Lucy Nicholson / Reuters

Peso&Medida

O homo sapiens adora Big Macs

É comum pensarmos que enquanto seres humanos nos fomos tornando preguiçosos e desleixados, que “no tempo dos nossos avós é que era”, que estamos cada vez mais glutões e gulosos e, por isso, mais gordos enquanto população. Costumamos então perspectivar estas características humanas como falta de “força de vontade” e até como uma certa falha moral.

Gostar de comer e descansar passou a ser encarado como um pecado que nos torna menos meritórios e nos responsabiliza pelas consequências que possam advir para o nosso peso. Generalizamos inclusive muitas vezes para além das questões do peso e da saúde, considerando que esta nossa indulgência perante a comida diz muito de nós enquanto pessoas.

Olhando de outra perspectiva para a espécie humana e para a sua evolução nos últimos milhões de anos, podemos perguntar-nos se a nossa natureza se terá alterado assim tanto… Será que a preguiça e a gula não terão sempre feito parte da nossa forma natural de estar no mundo (mas com muito menos oportunidades para se manifestar), tendo representando até uma vantagem evolutiva?

Se recuarmos a épocas ancestrais, o meio ambiente, considerado hoje como “hostil”, exigia ao ser humano um dispêndio energético muito elevado (por exemplo para caçar, cultivar, lutar para defender o clã, entre outros desafios muitas vezes quotidianos). Havia por isso que descansar sempre que possível, até porque a ingestão de alimentos podia ser incerta, para além de pouco densa caloricamente. Assim, a apetência para parar e descansar (a “preguiça”) e para comer sempre que a oportunidade surgir (a “gula”) começou por se apresentar como um mecanismo central para a nossa sobrevivência enquanto espécie.

De forma inteligente, a nossa fisiologia desenvolveu mecanismos para se proteger e sobreviver. Pensemos por exemplo no desenvolvimento da capacidade para reduzir o metabolismo como resposta a um balanço energético negativo. Mecanismos que configuraram respostas a um meio e desafios que há muito se alteraram, sobretudo nas últimas décadas…

Será que alguma vez já nos ocorreu pensar que, enquanto espécie, estamos no sítio errado, na hora errada? São óbvias as diferenças entre o meio actual (e que na história humana é muitíssimo recente) e o nosso ambiente ancestral, diferenças que tornaram a nossa biologia desajustada. O que durante séculos constituiu uma vantagem evolutiva age, hoje em dia, contra nós.

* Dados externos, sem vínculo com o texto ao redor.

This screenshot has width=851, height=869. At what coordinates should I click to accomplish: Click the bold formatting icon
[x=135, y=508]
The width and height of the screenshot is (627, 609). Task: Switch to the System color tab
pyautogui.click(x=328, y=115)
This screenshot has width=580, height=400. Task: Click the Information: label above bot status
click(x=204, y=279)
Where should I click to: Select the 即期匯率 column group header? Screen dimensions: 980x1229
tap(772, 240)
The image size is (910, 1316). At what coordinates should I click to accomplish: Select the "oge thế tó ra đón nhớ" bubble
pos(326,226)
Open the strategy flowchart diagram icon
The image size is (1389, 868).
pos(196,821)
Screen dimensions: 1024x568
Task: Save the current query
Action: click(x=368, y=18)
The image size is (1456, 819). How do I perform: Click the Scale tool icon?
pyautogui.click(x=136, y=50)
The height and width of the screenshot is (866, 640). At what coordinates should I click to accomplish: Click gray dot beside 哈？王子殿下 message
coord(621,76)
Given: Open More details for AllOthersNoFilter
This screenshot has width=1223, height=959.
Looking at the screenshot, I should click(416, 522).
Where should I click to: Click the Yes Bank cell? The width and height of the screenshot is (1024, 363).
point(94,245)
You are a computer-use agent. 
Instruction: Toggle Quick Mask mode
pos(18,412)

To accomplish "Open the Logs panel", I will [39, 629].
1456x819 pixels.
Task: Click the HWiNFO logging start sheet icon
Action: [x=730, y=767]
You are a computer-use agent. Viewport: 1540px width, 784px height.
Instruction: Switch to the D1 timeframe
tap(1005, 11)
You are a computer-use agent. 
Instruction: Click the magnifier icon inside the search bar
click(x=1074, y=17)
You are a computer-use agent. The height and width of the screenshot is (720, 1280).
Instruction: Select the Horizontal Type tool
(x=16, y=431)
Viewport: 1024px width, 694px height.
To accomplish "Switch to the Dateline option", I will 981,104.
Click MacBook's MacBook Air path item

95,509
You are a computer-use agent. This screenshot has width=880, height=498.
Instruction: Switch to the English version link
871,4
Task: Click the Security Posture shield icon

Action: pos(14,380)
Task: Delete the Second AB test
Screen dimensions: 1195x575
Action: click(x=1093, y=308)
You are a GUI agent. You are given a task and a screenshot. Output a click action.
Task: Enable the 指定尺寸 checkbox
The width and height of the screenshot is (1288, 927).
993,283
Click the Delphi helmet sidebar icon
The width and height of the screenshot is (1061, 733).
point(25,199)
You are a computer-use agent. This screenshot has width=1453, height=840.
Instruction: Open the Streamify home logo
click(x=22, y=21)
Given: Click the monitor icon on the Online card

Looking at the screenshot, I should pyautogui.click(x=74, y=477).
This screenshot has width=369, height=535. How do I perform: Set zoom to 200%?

A oferta alimentar é hoje barata, acessível, abundante, muitas vezes com elevado conteúdo calórico e servida em grandes quantidades (os menus XXL!), e vendida com muita cor e mensagens alegres associadas. Num meio onde a necessidade de gastar energia corporal é quase inexistente, de que nos servem os mecanismos que por tantos séculos nos protegeram? Claramente, a nossa fisiologia não conseguiu acompanhar a rápida evolução das mudanças ambientais, criando um desajustamento muito difícil de gerir e responsável por uma visão pessimista do ser humano como não querendo assumir as rédeas do seu processo ou tendo “falhas de carácter” ligadas à falta de autodisciplina ou força de vontade.

Para perder peso ou para mantê-lo dentro de um intervalo saudável “é só comer menos e mexer-se mais” dirá o técnico de saúde ou o familiar bem intencionado… “Só”?!!! Quando conseguiremos perceber que esta equação tem muito mais que dois componentes (a alimentação e a actividade física)? A nossa natureza e a forma como evoluiu é só mais uma das peças para a compreensão do difícil puzzle da gestão do peso corporal. Será que alguém as conhece todas?!